* **EXERCISE GOAL**
Convert the rows below into a Markdown table with two columns, Number and Text, giving each line its own numbered entry. Leave out the blank lines.

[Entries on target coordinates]
-=-=-

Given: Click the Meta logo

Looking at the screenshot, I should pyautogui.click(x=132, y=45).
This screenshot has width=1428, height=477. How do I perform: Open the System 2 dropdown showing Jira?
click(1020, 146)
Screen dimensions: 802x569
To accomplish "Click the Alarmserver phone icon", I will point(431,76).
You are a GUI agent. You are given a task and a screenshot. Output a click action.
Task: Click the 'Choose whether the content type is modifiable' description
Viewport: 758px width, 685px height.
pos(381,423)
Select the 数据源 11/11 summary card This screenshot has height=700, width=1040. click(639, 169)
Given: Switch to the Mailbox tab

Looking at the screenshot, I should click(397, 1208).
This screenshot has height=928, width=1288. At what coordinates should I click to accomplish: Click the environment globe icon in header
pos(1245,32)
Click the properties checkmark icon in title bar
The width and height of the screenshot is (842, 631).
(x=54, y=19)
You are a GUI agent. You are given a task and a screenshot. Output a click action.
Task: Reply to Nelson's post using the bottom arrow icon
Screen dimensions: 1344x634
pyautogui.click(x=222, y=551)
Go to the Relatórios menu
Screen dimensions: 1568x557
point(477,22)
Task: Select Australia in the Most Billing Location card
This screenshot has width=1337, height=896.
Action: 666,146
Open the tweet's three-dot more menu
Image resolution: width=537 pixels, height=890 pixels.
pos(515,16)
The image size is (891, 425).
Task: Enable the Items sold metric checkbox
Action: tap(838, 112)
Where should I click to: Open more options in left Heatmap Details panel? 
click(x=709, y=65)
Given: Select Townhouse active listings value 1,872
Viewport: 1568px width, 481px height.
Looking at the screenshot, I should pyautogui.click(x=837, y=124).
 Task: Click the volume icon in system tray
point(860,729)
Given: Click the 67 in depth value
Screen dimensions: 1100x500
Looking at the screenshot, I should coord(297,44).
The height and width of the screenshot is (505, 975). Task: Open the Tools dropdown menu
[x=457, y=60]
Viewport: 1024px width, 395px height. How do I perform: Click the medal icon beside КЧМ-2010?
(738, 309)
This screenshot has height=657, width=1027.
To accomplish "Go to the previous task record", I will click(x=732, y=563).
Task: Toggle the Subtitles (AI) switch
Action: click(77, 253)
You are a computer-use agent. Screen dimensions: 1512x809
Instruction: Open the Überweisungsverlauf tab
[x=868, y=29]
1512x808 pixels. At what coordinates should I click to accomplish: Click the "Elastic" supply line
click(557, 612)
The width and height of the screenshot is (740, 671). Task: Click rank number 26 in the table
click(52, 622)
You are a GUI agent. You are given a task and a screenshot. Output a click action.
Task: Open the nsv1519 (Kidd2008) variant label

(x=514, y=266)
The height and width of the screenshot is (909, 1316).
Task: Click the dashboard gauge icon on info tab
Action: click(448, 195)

-=-=-

* **OUTPUT**
| Number | Text |
|---|---|
| 1 | Given: Click the Meta logo |
| 2 | Looking at the screenshot, I should pyautogui.click(x=132, y=45). |
| 3 | This screenshot has width=1428, height=477. How do I perform: Open the System 2 dropdown showing Jira? |
| 4 | click(1020, 146) |
| 5 | Screen dimensions: 802x569 |
| 6 | To accomplish "Click the Alarmserver phone icon", I will point(431,76). |
| 7 | You are a GUI agent. You are given a task and a screenshot. Output a click action. |
| 8 | Task: Click the 'Choose whether the content type is modifiable' description |
| 9 | Viewport: 758px width, 685px height. |
| 10 | pos(381,423) |
| 11 | Select the 数据源 11/11 summary card This screenshot has height=700, width=1040. click(639, 169) |
| 12 | Given: Switch to the Mailbox tab |
| 13 | Looking at the screenshot, I should click(397, 1208). |
| 14 | This screenshot has height=928, width=1288. At what coordinates should I click to accomplish: Click the environment globe icon in header |
| 15 | pos(1245,32) |
| 16 | Click the properties checkmark icon in title bar |
| 17 | The width and height of the screenshot is (842, 631). |
| 18 | (x=54, y=19) |
| 19 | You are a GUI agent. You are given a task and a screenshot. Output a click action. |
| 20 | Task: Reply to Nelson's post using the bottom arrow icon |
| 21 | Screen dimensions: 1344x634 |
| 22 | pyautogui.click(x=222, y=551) |
| 23 | Go to the Relatórios menu |
| 24 | Screen dimensions: 1568x557 |
| 25 | point(477,22) |
| 26 | Task: Select Australia in the Most Billing Location card |
| 27 | This screenshot has width=1337, height=896. |
| 28 | Action: 666,146 |
| 29 | Open the tweet's three-dot more menu |
| 30 | Image resolution: width=537 pixels, height=890 pixels. |
| 31 | pos(515,16) |
| 32 | The image size is (891, 425). |
| 33 | Task: Enable the Items sold metric checkbox |
| 34 | Action: tap(838, 112) |
| 35 | Where should I click to: Open more options in left Heatmap Details panel?  |
| 36 | click(x=709, y=65) |
| 37 | Given: Select Townhouse active listings value 1,872 |
| 38 | Viewport: 1568px width, 481px height. |
| 39 | Looking at the screenshot, I should pyautogui.click(x=837, y=124). |
| 40 |  Task: Click the volume icon in system tray |
| 41 | point(860,729) |
| 42 | Given: Click the 67 in depth value |
| 43 | Screen dimensions: 1100x500 |
| 44 | Looking at the screenshot, I should coord(297,44). |
| 45 | The height and width of the screenshot is (505, 975). Task: Open the Tools dropdown menu |
| 46 | [x=457, y=60] |
| 47 | Viewport: 1024px width, 395px height. How do I perform: Click the medal icon beside КЧМ-2010? |
| 48 | (738, 309) |
| 49 | This screenshot has height=657, width=1027. |
| 50 | To accomplish "Go to the previous task record", I will click(x=732, y=563). |
| 51 | Task: Toggle the Subtitles (AI) switch |
| 52 | Action: click(77, 253) |
| 53 | You are a computer-use agent. Screen dimensions: 1512x809 |
| 54 | Instruction: Open the Überweisungsverlauf tab |
| 55 | [x=868, y=29] |
| 56 | 1512x808 pixels. At what coordinates should I click to accomplish: Click the "Elastic" supply line |
| 57 | click(557, 612) |
| 58 | The width and height of the screenshot is (740, 671). Task: Click rank number 26 in the table |
| 59 | click(52, 622) |
| 60 | You are a GUI agent. You are given a task and a screenshot. Output a click action. |
| 61 | Task: Open the nsv1519 (Kidd2008) variant label |
| 62 | (x=514, y=266) |
| 63 | The height and width of the screenshot is (909, 1316). |
| 64 | Task: Click the dashboard gauge icon on info tab |
| 65 | Action: click(448, 195) |